I suppose thats true if the orig owner never crashes, never 50's a gap, never hucks to flat, and actually follows the mfgrs reccommended rebuild every other weekend. How much do u trust the seller


----------



## fixbikeguy (Aug 28, 2008)

Knowing the history of the used fork is key here.


----------



## ANG1993 (Jan 11, 2011)

thanks for the replys, about the suspension history, my friend just ride with the suspension 1 day a week, and he owns a bike store and he is the mechanic of the bike store and he said that he did some maintaince to the suspension.
I used to ride with him every weekend, but than he stopped riding because of the scuba diving lool (this is the reason for the sale)
And i trust him, i think he would never sell me a suspension with problems.

My real problem its the years difference, i know that fox 40 its better than a boxxer rc but i dont know how did the forks evolved with the passing of the years, and maybe the boxxer rc of 2011 has some upgrades better than a 2007 foc 40 rc2.


----------



## DeanH (Jan 9, 2008)

new boxxer .. no contest..


----------



## ANG1993 (Jan 11, 2011)

This is the fox 40 rc2 that my friend is selling


----------



## ANG1993 (Jan 11, 2011)

And the boxxer that im talking about its not the world cup its this one:


----------



## William42 (Oct 29, 2006)

well, I wasn't a huge fan of the rebound in my old boxxer WC (same damping as the 2011 boxxer rc) and I definitely felt like the damping was a huge upgrade in my old 40. That 40 looks like its in good condition. I like my 2010 boxxer team more then my 2009 clapped out 40, and likewise, if the 40 has bushing slop, etc, you should probably steer clear, but if its in pristine condition, go for it.


----------



## jurichar (Aug 19, 2009)

i still say new > used. but fox has chnaged very little since bringing out the 40, mostly just tweaks.


----------



## jurichar (Aug 19, 2009)

what are your prices?


----------



## rep_1969 (Mar 25, 2004)

If he is giving you a KILLER deal on the 40 then go for it. If not, pass on it and buy the Boxxer.

BTW, I'm riding a 2005 Marcocchi 888 RC and it's still buttery smooth and going strong.


----------



## Gemini2k05 (Apr 19, 2005)

jurichar said:


> Dh forks have a 2 to 3 year life if ridden hard. Absolutely no contest here. Get the new one unless you want to pay triple the price over the next 2 seasons.

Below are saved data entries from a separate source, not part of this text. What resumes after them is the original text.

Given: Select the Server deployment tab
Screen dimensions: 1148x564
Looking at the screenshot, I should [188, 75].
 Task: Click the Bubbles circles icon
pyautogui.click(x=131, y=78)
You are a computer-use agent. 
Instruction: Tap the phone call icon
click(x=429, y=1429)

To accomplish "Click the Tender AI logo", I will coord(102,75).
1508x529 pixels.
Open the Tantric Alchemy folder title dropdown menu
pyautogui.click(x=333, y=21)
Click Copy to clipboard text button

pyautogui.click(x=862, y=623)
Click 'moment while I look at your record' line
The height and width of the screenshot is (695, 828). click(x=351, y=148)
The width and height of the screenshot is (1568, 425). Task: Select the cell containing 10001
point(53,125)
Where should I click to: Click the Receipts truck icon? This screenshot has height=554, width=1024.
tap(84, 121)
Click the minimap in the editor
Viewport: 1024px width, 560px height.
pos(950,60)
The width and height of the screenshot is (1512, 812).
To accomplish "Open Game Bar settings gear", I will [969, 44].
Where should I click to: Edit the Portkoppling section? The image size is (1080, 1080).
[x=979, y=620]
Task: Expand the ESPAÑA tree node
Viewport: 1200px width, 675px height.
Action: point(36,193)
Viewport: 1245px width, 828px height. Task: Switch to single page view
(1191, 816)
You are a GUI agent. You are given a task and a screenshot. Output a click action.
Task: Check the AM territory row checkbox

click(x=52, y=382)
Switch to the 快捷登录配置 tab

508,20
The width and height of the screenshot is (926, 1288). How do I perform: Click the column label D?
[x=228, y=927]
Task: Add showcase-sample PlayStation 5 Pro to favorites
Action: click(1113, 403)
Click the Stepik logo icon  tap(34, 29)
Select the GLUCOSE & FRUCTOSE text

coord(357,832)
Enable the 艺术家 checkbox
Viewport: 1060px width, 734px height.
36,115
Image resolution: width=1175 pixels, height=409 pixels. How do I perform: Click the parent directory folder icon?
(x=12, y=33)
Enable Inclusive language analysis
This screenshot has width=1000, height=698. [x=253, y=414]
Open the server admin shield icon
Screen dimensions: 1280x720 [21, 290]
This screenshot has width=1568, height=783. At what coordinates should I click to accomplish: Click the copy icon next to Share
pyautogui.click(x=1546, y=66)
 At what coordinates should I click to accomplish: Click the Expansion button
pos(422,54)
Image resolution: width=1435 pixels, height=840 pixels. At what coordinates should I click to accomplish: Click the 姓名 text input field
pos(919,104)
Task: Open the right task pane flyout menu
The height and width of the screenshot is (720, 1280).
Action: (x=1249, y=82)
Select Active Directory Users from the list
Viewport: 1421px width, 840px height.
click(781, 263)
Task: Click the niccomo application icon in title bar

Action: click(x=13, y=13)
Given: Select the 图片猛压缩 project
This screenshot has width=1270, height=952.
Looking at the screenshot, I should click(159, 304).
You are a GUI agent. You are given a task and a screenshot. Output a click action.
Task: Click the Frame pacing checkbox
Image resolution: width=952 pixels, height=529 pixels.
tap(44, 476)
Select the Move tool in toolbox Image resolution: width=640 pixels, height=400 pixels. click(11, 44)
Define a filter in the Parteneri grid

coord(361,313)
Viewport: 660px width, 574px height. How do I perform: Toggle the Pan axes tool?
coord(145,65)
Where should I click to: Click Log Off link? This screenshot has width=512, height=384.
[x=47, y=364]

Except if its a 888, and you perform maintenance. Might have to replace a few parts here and there, but the fork should last.


----------



## ANG1993 (Jan 11, 2011)

Im from portugal, and the fox 40 is being sold for 700 euros what is like 800 dollars, and the fox 40 new costs 1500 euros here in portugal what is like 1700 dollars, the boxxer rc from chainrecaction cycles costs 780 euros in dollars its 900 dollars i think.


----------



## Ithnu (Feb 16, 2007)

For some background I've rode a 2010 Boxxer WC down 2 runs at Sol Vista and owned a 2008 40 for 2 years. My current fork is 2010 888.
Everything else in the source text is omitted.